Credit Suisse Geordneter Rückzug

Die Bank trennt sich vom Online-Brokerage. Ein Multi-Channel-Angebot ist geplant.

Zürich - Der Markt für Online-Broker ist mehr als schwierig. Sinkende Handelsumsätze, ausbleibende Neukunden und teuere Expansionen in Europa machen den Internetangeboten schwer zu schaffen.

Nun zieht die Credit Suisse Group die Konsequenz und stellt ihre europäische Online-Brokerage-Plattform ein. Allerdings will das Bankhaus damit nicht auf das dennoch lockende Online-Geschäft verzichten und den Markt nicht den Konkurrenten überlassen.

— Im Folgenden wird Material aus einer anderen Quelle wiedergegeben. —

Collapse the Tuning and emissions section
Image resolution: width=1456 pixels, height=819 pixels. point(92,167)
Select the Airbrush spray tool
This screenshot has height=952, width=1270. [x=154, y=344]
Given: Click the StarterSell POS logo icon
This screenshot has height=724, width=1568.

An die Stelle des Online-Brokers, der unter der Adresse www.creditsuissedirect.com seit November 2000 zugänglich war, soll das Multi-Channel-Angebot des Bankhauses treten. Das Angebot soll expandieren, den Schwerpunkt lege Credit Suisse besonders auf verschiedene lokale Internetdienstleistungen in europäischen Schlüsselmärkten, teilten die Schweizer am Mittwoch in Zürich mit.

Erbitterter Wettbewerb

Der "starke Rückgang der Nachfrage" für reine Online-Dienstleistungen und der "erbitterte Wettbewerb" auf dem Markt der Online-Broker seien für die Entscheidung ebenso ausschlaggebend gewesen wie eine einmalige Nachsteuerlast von 57 Millionen schweizer Franken auf den Gewinn für das erste Quartal.

Die Entscheidung sei zudem vor dem Hintergrund des "raschen Fortschritts" bei der Entwicklung von Multi-Channel-Angeboten getroffen worden, hieß es. Überdies sei in Großbritannien mit DLJDirect bereits ein Online-Broker etabliert worden, während die geplante Akquisition von General de Valores y Cambios der Credit Suisse ein lokales Internet-Angebot in Spanien ermögliche.

Eine Marketingkampagne für den ONline-Borker der Credit Suisse war für dieses Frühjahr geplant. Doch daraus wird wohl nichts mehr.